Jak dowiedziała się „Polska”, posłowie przygotowują nowe restrykcyjne przepisy o ochronie środowiska.
– Niskie kary za śmiecenie i nielegalne odprowadzanie nieczystości nie zmienią mentalności ludzi. Dlatego zamierzamy wprowadzić wysokie kary – zapowiada Arkadiusz Litwiński, polityk PO z sejmowej Komisji Ochrony Środowiska. A kary będą dotkliwe.
Ten, kto nie będzie miał umowy na wywóz nieczystości, zapłaci grzywnę sięgającą 2 tys. zł. Jeśli przy kolejnej wizycie kontrolerów sytuacja się powtórzy, właściciel posesji zostanie potraktowany jak recydywista. Będzie mu groziła kara do roku pozbawienia wolności. Dziś mandaty za nielegalny wywóz śmieci sięgają kilkuset złotych. – To kpina – komentuje Litwiński.

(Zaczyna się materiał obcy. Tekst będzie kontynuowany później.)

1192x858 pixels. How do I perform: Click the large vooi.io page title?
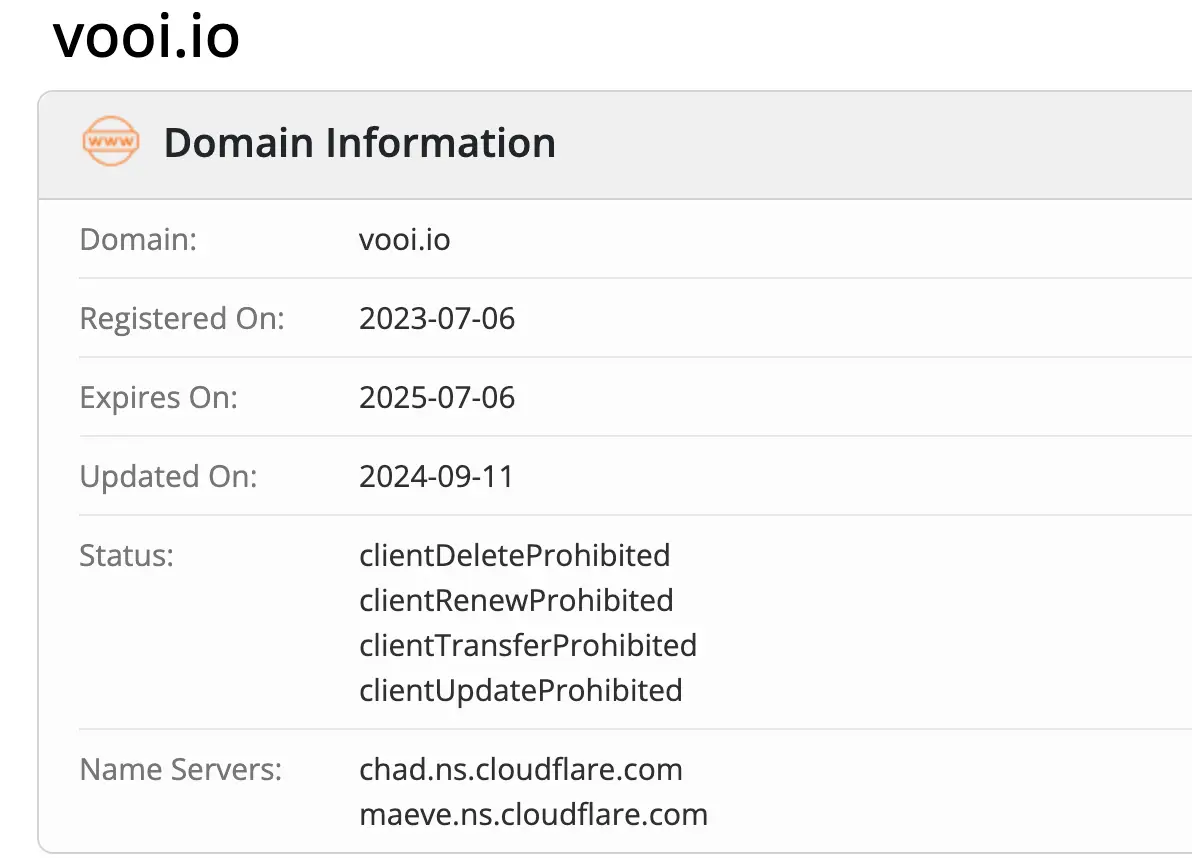click(x=146, y=38)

Posłowie od lat przymierzali się do zaostrzenia prawa. W tym czasie w lasach Polski lądowały setki tysięcy ton śmieci rocznie. Litwiński mówi, że jest ponadpartyjne porozumienie posłów co do zaostrzenia prawa dla śmieciarzy. Na nowe przepisy trzeba poczekać do jesieni.